Is the Future of the Labour Party in Tim Farron's Hands?

If you are, for example, a disenfranchised labour councillor would you move to a party led by Tim Farron, a distinctly left of centre leader with interventionist instincts who will probably take the party 'back' to the kind of political territory inhabited by Charles Kennedy? I can't see New Labourites seeing Farron as their White Knight.

If Jeremy Corbyn is successful in his Labour leadership bid, despite Chuka Umunna's call for unity around a new leader, there will be calls for a breakaway. The way the other leadership candidates and Labour insiders are talking, it's as if a Corbyn victory will spell Armageddon for Labour - as Dan Hodges wrote just this week. Whether it's bluster or the real McCoy it's worth considering the options for potential Labour defectors. The recent electoral near annihilation of the Lib Dems should make wobbling Labour members think long and hard about the merits of tearing up their membership cards. And if they are looking to jump ship there is a question mark over whether the Lib Dems under Tim Farron offer defectors an appealing and distinctive enough alternative political home. While it has become a common refrain that two-party politics is at an end, begging the question why not form another breakaway movement in this age of multi-party politics, if Labour supporters are looking to put their social democratic principles into practise then the SDP's warning from history might make them think twice.

The Lib Dems were of course formed by the marriage of one of the oldest and one of the newest political movements in Britain in 1988 following the failure of both to achieve electoral success in the 1987 general election.

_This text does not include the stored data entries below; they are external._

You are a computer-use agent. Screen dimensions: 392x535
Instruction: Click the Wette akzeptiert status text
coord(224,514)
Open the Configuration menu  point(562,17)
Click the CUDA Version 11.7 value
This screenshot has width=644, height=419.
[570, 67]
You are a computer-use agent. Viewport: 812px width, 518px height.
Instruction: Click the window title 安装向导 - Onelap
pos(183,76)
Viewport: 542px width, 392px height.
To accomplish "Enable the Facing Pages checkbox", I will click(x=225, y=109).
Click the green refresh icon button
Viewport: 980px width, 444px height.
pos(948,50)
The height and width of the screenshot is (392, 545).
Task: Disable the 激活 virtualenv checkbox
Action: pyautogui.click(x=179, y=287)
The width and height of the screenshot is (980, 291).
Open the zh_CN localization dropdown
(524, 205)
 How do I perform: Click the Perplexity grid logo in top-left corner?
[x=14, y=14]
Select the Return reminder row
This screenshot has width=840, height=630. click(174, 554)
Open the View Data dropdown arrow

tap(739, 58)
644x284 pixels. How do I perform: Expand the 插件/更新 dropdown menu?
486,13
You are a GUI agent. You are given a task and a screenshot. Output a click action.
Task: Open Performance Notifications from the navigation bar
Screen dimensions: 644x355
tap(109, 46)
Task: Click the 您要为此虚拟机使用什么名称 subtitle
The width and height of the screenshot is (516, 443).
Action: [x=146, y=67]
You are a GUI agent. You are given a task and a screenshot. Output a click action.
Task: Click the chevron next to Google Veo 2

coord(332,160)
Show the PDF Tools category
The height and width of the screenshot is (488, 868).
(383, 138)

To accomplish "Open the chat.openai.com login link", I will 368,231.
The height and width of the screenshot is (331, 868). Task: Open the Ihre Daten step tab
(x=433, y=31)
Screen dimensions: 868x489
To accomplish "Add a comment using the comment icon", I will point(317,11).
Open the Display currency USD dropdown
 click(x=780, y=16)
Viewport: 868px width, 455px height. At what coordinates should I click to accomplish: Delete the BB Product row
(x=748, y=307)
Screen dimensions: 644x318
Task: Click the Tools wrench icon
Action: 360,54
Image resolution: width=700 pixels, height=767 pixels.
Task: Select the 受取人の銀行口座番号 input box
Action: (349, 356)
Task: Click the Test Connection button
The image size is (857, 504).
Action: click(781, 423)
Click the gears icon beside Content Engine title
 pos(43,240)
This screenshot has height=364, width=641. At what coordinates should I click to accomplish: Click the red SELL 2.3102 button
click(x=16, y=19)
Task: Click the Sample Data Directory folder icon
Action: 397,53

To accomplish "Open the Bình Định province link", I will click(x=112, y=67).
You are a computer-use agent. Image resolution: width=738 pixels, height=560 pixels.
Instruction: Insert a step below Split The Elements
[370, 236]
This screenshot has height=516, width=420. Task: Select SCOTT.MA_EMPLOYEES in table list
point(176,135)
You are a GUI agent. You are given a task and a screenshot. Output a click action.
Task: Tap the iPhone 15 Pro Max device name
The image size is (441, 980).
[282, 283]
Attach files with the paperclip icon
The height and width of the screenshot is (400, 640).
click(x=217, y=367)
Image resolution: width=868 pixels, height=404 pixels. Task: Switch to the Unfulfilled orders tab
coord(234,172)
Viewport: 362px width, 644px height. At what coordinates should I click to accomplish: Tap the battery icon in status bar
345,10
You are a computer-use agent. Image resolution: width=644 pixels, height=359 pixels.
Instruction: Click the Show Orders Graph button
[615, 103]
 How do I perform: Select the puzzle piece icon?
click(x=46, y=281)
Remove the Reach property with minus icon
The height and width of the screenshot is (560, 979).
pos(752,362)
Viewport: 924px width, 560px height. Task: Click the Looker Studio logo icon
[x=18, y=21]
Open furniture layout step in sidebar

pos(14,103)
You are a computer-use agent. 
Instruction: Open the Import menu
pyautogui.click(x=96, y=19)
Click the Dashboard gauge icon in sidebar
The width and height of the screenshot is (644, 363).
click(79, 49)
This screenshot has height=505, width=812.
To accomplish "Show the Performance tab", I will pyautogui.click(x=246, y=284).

However, some partners were more equal than others - recall Spitting Image's bruising satire on their uneasy alliance: 'from our side we'll take 'Social Democratic', and from your side, we'll take 'Party''. The SDP had broken away from the Labour Party in 1981 when the 'Gang of Four', Roy Jenkins, David Owen, Bill Rodgers and Shirley Williams, concerned with the lurch to the left of Labour under Michael Foot, broke away and formed their own left-centerist party. Labour under a Corbyn leadership would almost certainly suffer a similar lurch to the left. The question is, what options do those disenfranchised centerist Labour-ites have if they cannot stomach the newly Old Labour, and crucially do the Lib Dems offer defectors an attractive alternative?

Potential defectors broadly have three choices: grin and bear it and hope that Corbyn falls before too much damage is done, form a new SDP (preferably with a catchier name), or join the old SDP - the eviscerated Lib Dems under new leader, Tim Farron. Most will take the first option - either putting up with Corbyn, supporting him or waiting for the all-but-inevitable second leadership election in this parliament. The second option just seems unlikely - the devastation of Lib Dems sends a strong warning, and it's questionable whether a new political movement can really grow out of Labour - UKIP and SNP were single issue (or close to) parties that grew from grassroots dissatisfaction with the mainstream into fully fledged parties with wide appeal. It's the third choice - defection to the Lib Dems - that presents the most plausible and interesting option.

Yet, it also begs a fundamental question: if you are, for example, a disenfranchised Labour councillor would you move to a party led by Tim Farron, a distinctly left of centre leader with interventionist instincts who will probably take the party 'back' to the kind of political territory inhabited by Charles Kennedy? I can't see New Labourites seeing Farron as their White Knight.

That said, Tim Farron's plan to shift the Lib Dems back to the left is a job made that much harder if Corbyn gets the top opposition job. Is it possible that Farron might actually hold the centre-ground more than many of us have given him credit for? Will he capitalise on the potential to woo Labour members and even MPs into the Lib Dem fold? And if he does, won't he need to anchor his party to the centre / centre-left to most effectively entice the right of Labour away from the fold? The more you start to explore the permeations of this the more complex it gets, but one thing is clear: Tim Farron has the potential to position the Lib Dems as the natural home for disaffected Labour members - the question is whether and how he does this.

It may just be that the Lib Dems under Farron are not 'progressive' enough for the new Labour posse for whom a Corbyn victory is a political anathema. You might just wonder if Clegg had held on to his party's leadership whether he might have been better placed to siphon off the odd disgruntled labour defector. We'll never know.